Radikalisierung der Arbeiterschaft 1919/1920
Die revolutionären Ereignisse im Reich Anfang 1920 bewegten auch die Mitgliedschaft in Urberach. Die Hoffnung vieler Arbeiter auf eine starke Interessenvertretung durch Sicherung der Rechte der entstandenen Arbeiter- und Soldatenräte erfüllte sich nicht. Das neue Betriebsräte-Gesetz verpflichtete die Räte auf die „Erfüllung des Betriebszweckes“. Eine revolutionäre Umgestaltung der Wirtschaft war damit nicht mehr möglich. Deshalb demonstrierten am 13. Januar 1920 viele Arbeiter vor dem Reichstagsgebäude. Die Sicherheits-Polizei schoß in die Menge: 42 Tote, 105 Verletzte. Dies führte zu einer weiteren Radikalisierung der Arbeiterschaft. Den Mehrheits-Sozialdemokraten in der Regierung lastete man die Toten an. Das Offenbacher Abendblatt berichtet über eine Mitgliederversammlung in Urberach: „Die Genossen Sturm, Schwarzkopf, Lötz, Frank und Örter und andere Genossen erklärten mit Nachdruck, dass es so in der Partei nicht weitergehen könne. Sie verurteilten scharf das laxe Verhalten der Reichsregierung, indem diese die Erschießung von Arbeitern nicht verhindere, während die Rädelsführer des Berliner Putsches (gemeint ist der Kapp-Putsch) in alter reaktionärer Weise ungehindert ihr Unwesen weitertreiben.
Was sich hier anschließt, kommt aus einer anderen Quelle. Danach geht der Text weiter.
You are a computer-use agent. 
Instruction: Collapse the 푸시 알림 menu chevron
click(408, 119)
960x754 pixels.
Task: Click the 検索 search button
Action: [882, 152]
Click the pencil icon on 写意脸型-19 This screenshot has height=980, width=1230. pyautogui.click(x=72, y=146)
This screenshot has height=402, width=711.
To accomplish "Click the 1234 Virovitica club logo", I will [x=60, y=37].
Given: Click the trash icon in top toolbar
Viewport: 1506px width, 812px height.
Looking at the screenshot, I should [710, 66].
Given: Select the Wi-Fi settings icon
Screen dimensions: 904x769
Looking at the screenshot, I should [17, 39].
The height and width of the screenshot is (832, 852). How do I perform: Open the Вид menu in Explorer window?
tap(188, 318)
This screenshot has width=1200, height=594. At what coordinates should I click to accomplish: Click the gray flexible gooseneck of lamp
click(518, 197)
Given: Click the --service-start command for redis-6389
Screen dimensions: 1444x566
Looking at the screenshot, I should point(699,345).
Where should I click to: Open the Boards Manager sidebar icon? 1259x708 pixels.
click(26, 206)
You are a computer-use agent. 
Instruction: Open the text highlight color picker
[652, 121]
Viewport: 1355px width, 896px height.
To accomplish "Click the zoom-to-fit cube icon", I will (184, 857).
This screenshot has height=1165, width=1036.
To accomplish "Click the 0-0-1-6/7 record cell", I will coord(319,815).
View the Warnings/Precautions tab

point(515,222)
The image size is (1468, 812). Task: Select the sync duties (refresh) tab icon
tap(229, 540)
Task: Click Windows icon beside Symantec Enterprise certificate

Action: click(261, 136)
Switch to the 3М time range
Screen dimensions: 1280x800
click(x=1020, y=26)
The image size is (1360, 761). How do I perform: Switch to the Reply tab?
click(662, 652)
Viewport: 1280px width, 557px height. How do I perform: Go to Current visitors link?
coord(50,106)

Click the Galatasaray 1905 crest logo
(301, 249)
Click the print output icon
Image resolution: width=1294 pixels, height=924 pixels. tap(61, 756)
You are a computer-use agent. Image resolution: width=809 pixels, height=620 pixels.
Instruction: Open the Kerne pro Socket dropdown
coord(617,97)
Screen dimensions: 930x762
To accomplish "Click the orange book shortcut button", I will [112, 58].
Viele Genossen erklärten offen, daß sie solchen Führern keine Gefolgschaft mehr leisten könnten. Nur dem besonnenen Auftreten der Genossen Lang, Karp und Wolfenstädter ist es zu verdanken, dass der größte Teil der Genossen nicht seinen Austritt erklärte“. Nach Kapp-Putsch und Arbeiter-Aufständen in Ruhrgebiet und Thüringen fand am 6. Juni 1920 die erste Reichstagswahl nach Kriegsende statt. Sie bringt im Reich eine Zunahme der USP auf der Linken und der DNVP und DVP auf der Rechten. Die „Weimarer Koalition“ büßte große Stimmanteile ein. In Urberach wird die USP stärkste Linkspartei. Die SPD büßt nicht nur Wählerstimmen ein. Auch die Mitgliederzahl war weit von dem entfernt, was vor dem Weltkrieg erreicht worden war. Sie schwankte 1920 um die 50 Mitglieder. Kommunalpolitik blieb Grundpfeiler der SPD-Aktivitäten.Die Sicherung elementarer Lebensbedürfnisse war für viele Wähler und Mitglieder der SPD die wichtigste Frage, sei es die Beschaffung von Wohnraum, (bis 1925 richtete die Gemeinde Urberach 60 Wohnungen ein) oder die Sorge für die Erwerbslosen: Immer waren die Sozialdemokraten diejenigen, die drängten.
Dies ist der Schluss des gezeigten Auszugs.